Embryoid stages in evolutionary scenarios

According to the most recent phylogenies (e.g. [45],[46]), longer body with a higher number of segments is a derived character within Myriapoda, expressed by both the Geophilomorpha within Chilopoda and the Helminthomorpha (which includes several kind of ‘long’ millepedes, like Platydesmidae and Julidae) within Diplopoda. As myriapods are sequentially segmenting arthropods, an increase in the number of segments implies an extension of the segmentation time. This is achieved in Helminthomorpha by extending, in some species indefinitely, the post-embryonic addition of segments that was probably typical of the myriapod ancestor, and by the Geophilomorpha by protracting, and possibly accelerating, the embryonic phase of segment addition. The delaying of complex organogenesis and further development of the body to early post-embryonic stages (embryoid stages) might have been a necessary consequence of this exploitation of the segmentation patterning machinery during embryonic time. In this sense, I think that Strigamia embryoids, brooded by the mother for a considerable time, could be considered nothing more than an ‘extended embryonic phase’. Although probably the results of different evolutionary pressures, a newborn embryoid-like, i.e. not free-living and not fully developed, as are Strigamia embryoids, is actually present in many arthropod clades, and is indeed common to many myriapods, where one or two such stages are found and are called pupoid in Diplopoda and Pauropoda, and prelarva in Symphyla (see [5],[11] for a detailed general comparative discussion).
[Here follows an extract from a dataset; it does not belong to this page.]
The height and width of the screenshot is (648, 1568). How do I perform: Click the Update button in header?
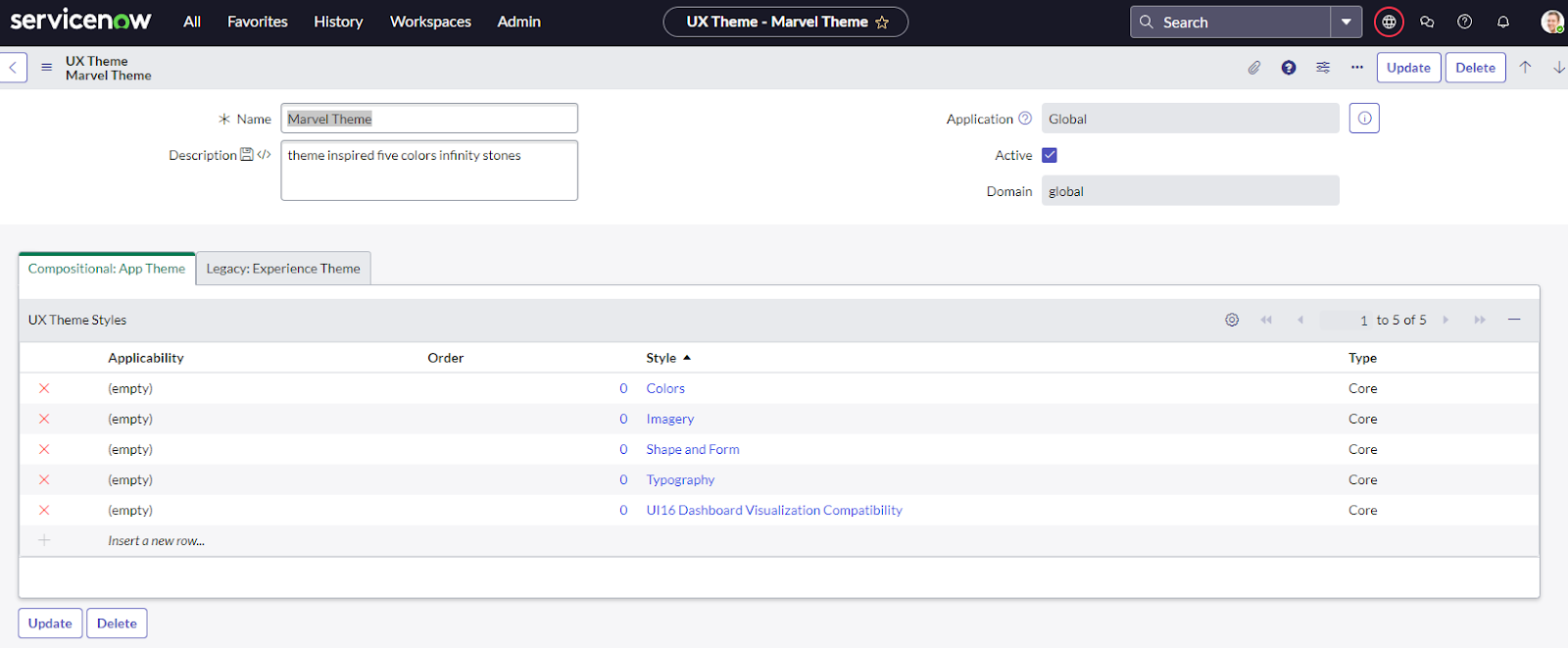pyautogui.click(x=1408, y=68)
This is arguably a case of heterochrony. Indeed, in Strigamia, as the embryonic development seems to have extended across the post-embryonic divide, on the contrary it would seem that some moulting cycles possibly link to more ancestral post-embryonic development than might have been anticipated, and then condensed. This could provide a possible explanation for the frequent moults of Strigamia embryoid instars (but see also Discussion below), so closely packed that the second and third moults happen almost simultaneously. This is not a unique case, and indeed the simultaneous shedding of multiple cuticles (associated with ‘virtual stages’) has been observed, for example, in some leiodid beetles and some phorid flies, insects with extremely abbreviated development (see [11]), a clear situation of ‘condensation’ of more ancestral stages.
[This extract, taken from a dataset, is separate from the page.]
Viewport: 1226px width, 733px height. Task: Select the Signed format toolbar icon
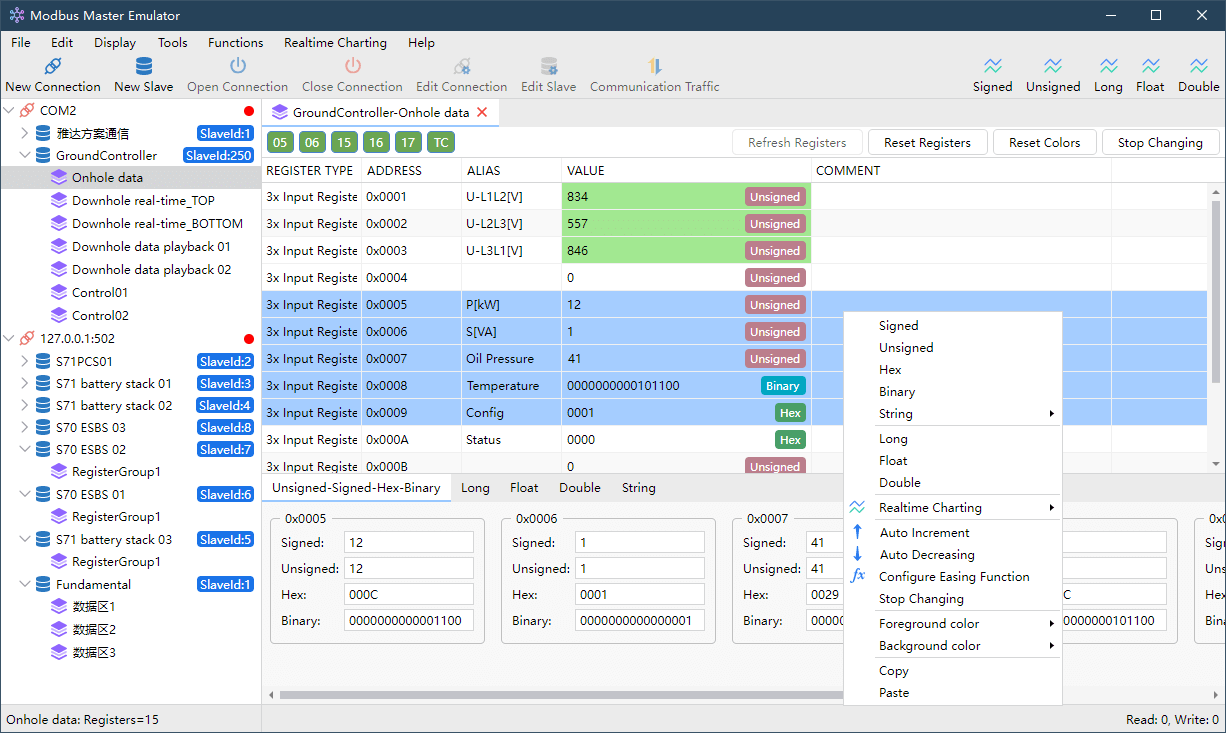click(x=992, y=67)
The residual anamorphic nature of Strigamiapost-embryonic development

Lacking a direct analysis of early post-embryonic development, geophilomorphs and scolopendromorphs have been always considered epimorphic, commonly reported as having all body segments and all legs present at hatching. In this work I have shown that this is not strictly the case, as in the first post-embryonic stage(s) not all segments are present, because the genital segments are not formed yet (see below), and not all legs are present, because the last LBS is limbless. Additionally, my analysis has shown that a small fraction (2 out of 98 specimens) of specimens fail to show on the cuticle traces of the last LBS, although this condition may be the result of the low quality of the live material or an artefact of the culturing conditions (although the resulting adolescens I were actually normally developed).

The last LBS is in general molecularly determined already at embryonic stage 7 at the level of expression of the gene engrailed (en) [27]. This leaves open the possibility that the lack of external appearance of the last LBS is the result of a delay into postembryonic time either of the actual initial molecular patterning, or, at the very least, of the gross epidermal morphology of the segment at the moment of the formation of the cuticle.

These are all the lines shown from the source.